Le régime de caducité des permissions d’exploiter une éolienne a également été précisé.

Plus exactement, le décret du 9 décembre 2015 a envisagé le cas des éoliennes entrées dans le classement des ICPE par le biais du bénéfice d’antériorité depuis la loi dite « Grenelle 2 » du 12 juillet 2010 (loi n° 2010-788 du 12 juillet 2010 portant engagement national pour l’environnement), en vertu de l’article L. 553-1 du Code de l’environnement.

L’article R. 553-10 du Code de l’environnement indique désormais, de manière assez originale, que, pour ces installations, le délai de mise en service de trois ans court à compter du 1er janvier 2016 ou à compter de la date de notification à son bénéficiaire du permis de construire mentionné à l’article L. 553-1 si celle-ci est postérieure au 1er janvier 2016, ce délai ne devant pas excéder huit ans au total.

Au-delà, l’exploitant perd le bénéfice des droits acquis, c’est-à-dire la possibilité d’exploiter une éolienne sans avoir à accomplir les formalités requises au titre de la police des ICPE.

Le même article organise par ailleurs la publicité de la décision de prorogation du délai de mise en, service.

Enfin le décret du 9 décembre 2015 apporte plusieurs aménagements au nouveau principe selon lequel le silence de l’administration vaut acceptation, pour certaines décisions relatives au domaine de l’énergie et en matière de transport.

Dans ce cadre, il modifie le décret n° 2003-1227 du 16 décembre 2003 relatif à l’habilitation des organismes de contrôle prévus par la loi n° 2003-8 du 3 janvier 2003, relative aux marchés du gaz et de l’électricité et au service public de l’énergie.

Ainsi, désormais, le silence gardé par le Ministre pendant 6 mois sur une demande d’habilitation vaut décision de rejet pour une première demande et décision d’acceptation pour une demande de renouvellement.

Sur ce point, on perçoit mal en quoi le droit est simplifié, étant précisé qu’auparavant, le silence du Ministre pendant quatre mois valait, dans tous les cas, décision de rejet.

Le décret n° 2014-1273 du 30 octobre 2014 relatif aux exceptions à l’application du principe « silence vaut acceptation » a lui aussi été modifié.

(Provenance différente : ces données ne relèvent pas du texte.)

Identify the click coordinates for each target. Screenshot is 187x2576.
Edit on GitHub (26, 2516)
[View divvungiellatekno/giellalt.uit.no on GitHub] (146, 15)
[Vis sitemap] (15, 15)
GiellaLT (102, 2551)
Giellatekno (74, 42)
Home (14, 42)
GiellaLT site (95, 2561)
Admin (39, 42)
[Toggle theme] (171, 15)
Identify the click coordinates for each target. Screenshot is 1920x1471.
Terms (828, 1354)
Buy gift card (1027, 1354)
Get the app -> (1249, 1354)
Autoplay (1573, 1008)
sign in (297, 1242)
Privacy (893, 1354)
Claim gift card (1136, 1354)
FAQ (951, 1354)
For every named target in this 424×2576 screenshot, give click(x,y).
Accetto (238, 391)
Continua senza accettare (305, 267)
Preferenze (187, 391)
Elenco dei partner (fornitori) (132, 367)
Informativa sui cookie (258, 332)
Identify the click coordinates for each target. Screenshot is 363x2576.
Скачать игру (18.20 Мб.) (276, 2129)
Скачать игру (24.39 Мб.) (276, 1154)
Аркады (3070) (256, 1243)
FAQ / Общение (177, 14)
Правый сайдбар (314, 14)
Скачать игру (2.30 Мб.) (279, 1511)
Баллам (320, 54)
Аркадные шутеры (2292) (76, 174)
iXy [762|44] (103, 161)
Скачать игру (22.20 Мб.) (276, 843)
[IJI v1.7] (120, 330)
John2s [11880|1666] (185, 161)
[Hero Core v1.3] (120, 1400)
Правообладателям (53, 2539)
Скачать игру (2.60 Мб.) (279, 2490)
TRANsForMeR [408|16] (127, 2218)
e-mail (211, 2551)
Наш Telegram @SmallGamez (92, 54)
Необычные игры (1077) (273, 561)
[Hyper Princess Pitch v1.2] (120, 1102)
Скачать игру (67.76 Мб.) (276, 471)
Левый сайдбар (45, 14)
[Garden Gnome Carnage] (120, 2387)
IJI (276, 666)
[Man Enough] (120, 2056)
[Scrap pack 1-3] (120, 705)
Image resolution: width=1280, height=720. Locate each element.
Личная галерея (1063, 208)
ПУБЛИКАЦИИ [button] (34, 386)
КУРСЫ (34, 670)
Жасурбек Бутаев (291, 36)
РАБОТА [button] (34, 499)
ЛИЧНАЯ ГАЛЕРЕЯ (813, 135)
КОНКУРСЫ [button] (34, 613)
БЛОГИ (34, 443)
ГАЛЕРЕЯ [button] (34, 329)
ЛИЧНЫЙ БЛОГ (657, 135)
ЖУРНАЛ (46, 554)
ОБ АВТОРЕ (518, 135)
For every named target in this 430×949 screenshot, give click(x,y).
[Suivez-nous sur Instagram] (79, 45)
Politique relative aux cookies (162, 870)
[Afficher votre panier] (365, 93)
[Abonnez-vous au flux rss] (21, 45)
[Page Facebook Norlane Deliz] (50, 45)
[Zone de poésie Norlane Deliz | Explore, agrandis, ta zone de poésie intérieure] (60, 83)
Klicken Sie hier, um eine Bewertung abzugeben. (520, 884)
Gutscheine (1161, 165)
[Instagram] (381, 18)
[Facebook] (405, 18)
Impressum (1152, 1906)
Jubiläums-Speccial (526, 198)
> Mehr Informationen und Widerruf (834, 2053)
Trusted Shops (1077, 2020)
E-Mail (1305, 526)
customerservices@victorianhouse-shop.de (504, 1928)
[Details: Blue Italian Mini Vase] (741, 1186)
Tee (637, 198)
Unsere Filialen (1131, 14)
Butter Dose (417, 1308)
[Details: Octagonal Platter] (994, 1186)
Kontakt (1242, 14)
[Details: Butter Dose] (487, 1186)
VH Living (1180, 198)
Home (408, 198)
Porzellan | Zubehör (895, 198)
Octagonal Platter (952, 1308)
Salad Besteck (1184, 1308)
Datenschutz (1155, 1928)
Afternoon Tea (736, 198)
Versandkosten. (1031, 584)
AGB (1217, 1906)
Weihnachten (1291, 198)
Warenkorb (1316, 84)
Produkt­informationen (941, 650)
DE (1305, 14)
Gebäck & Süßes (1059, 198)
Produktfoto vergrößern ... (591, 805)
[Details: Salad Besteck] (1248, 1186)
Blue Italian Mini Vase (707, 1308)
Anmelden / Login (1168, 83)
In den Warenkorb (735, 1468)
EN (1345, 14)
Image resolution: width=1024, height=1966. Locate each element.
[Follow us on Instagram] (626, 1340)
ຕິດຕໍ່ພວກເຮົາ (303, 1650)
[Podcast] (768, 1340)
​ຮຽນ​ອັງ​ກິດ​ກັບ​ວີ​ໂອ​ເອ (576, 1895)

Ont été ajoutées deux nouvelles exceptions à ce principe : pour les demandes en matière de transport de marchandises dangereuses par voies de navigation intérieures et par voie maritime.

Ici aussi, on pourra émettre un doute sur l’aspect simplificateur de ces mesures. Néanmoins, au vu de l’objet de ces demandes, il apparait pertinent de déroger au principe « silence vaut acceptation ».